## begin Source excerpt

Root Causes of Tailings Dam Overtopping: The Economics of Risk & Consequence

Root Causes of Tailings Dam Overtopping: The Economics of Risk & Consequence

Lindsay Newland Bowker1 and David M. Chambers2

1Bowker Associates Science & Research in the Public Interest 15 Cove Meadow Rd Stonington, Maine 04681 USA lindsaynewlandbowker@gmail.com

2Center for Science in Public Participation 224 N. Church Ave. Bozeman, Montana 59715 USA Email: dchambers@csp2.org

ABSTRACT

This paper examines overtopping failures of embankments at tailings impoundments from 1915-2015 and compares the severity of consequence for overtopping failures to that of other causes of failure. We find that the distribution by severity of consequence for overtopping at active mines is not significantly different from any of the other established “causes of failure.” Further we find that the distribution by severity within and across all active TSF recorded failure causes (N=125) is also reflected in the mean distribution of severity for all of our recorded TSF failures (N=267) suggesting that a common root cause, rather than the individual causes of failure, may determine the severity of failure. We look here at the demonstrated link between severity of consequence of failure and the economic dynamics of the “Mining Metric” over 100 years (Bowker and Chambers 2015) as it applies to overtopping. We offer what is available from authoritative sources on the economics backstory of known overtopping failures and crises. We conclude that the deviations from best available technology and best applicable practices at the mine level are conscious choices driven by economics and that without a reframing of the professional, regulatory, and legal frameworks for mining these choices will continue to be made even where proven technology and new promising technology are available and better suited to a given mining asset. Solutions that will prevent mine failure require not only the work of evolving consensus on best available technology/best applicable practices, but also the recognition of root causes which build to catastrophic failure. A complete solution cannot be attained without accountability to best knowledge, best practice, best effective technology in mining law and regulation, as permit standards, as standards for oversight for life-of-mine and of life-of-tailings storage facilities.

rootcauses fig1

 

The BC Ministry of Energy and Mines, like most regulatory agencies, allows the dual use of the facility for storage of water. In May, 2014, prior to the dam failure, there had been an overtopping of the dam, but quick action by mine personnel prevented failure of the dam (Mt Polley Expert Panel 2015). Overtopping at Mt Polley could also have led to a dam failure, with similar damage as eventually occurred in the foundation failure in August in 2014.

 

Throughout Canada and all over the world new mines and new dams are approved within regulatory and legal structures that do not hold miners to best available technology and best applicable practices.  Until this changes, it is clear that the industry will not consistently choose best available technology and best applicable practices unless required to do so. Geoffrey Blight emphasizes this in his authoritative and informed re-visitation of several notorious failures, among his very last works and summing a life time of excellence and insight on design and management of tailings storage facilities (Blight 2010).

## end Source excerpt

Written instruction 1:
Count the rows that contain the string "Patreon" and give only the number.
The rows have no connection to the tailings dam text.

## begin Dataset excerpts

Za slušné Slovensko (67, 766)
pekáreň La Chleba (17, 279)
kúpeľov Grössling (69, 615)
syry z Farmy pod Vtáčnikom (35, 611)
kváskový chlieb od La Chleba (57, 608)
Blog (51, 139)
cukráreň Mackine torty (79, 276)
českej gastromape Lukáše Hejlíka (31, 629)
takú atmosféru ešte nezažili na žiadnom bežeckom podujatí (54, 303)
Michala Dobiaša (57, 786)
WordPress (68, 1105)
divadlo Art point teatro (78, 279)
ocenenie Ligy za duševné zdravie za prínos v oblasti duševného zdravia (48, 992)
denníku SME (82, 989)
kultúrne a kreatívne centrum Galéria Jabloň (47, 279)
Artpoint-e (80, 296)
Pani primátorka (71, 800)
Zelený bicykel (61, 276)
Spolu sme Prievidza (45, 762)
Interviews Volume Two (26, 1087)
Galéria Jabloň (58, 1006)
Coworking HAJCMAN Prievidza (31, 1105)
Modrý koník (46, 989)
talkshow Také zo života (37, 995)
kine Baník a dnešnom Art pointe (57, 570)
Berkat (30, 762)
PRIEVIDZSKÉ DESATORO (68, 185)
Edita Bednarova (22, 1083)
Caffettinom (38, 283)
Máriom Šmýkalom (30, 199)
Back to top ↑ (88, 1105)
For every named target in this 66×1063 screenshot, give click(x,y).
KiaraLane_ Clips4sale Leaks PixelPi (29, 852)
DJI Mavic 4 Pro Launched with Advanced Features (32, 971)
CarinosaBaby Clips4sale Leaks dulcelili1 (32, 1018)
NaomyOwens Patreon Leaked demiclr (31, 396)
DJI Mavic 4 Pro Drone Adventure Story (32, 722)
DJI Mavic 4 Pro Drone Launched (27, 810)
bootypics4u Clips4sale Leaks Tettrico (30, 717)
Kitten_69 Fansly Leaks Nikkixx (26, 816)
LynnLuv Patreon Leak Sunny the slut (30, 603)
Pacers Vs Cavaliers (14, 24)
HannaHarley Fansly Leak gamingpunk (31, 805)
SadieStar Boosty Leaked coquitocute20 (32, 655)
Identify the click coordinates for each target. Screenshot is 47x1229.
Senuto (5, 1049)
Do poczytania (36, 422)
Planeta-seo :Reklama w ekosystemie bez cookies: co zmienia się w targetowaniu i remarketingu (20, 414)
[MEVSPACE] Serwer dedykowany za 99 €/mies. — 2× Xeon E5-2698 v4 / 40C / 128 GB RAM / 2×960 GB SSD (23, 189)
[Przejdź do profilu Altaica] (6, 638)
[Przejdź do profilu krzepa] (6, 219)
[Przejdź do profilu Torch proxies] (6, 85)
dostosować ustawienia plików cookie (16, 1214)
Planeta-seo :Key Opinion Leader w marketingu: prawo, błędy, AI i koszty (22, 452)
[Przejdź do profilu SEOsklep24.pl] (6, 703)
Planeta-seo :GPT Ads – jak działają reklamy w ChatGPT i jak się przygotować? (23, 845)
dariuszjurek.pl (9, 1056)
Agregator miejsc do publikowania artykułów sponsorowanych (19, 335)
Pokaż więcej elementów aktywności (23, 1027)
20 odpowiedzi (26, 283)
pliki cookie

## end Dataset excerpts

Written instruction 2:
Answer these questions from the tailings dam text:
(a) What span of years do the overtopping failures examined in the paper cover?
(b) In what month and year did the earlier overtopping at Mt Polley occur?
(c) Whose re-visitation of several notorious failures is cited in the last paragraph?

Problem solution 1:
2

Problem solution 2:
(a) 1915-2015
(b) May 2014
(c) Geoffrey Blight's (Blight 2010)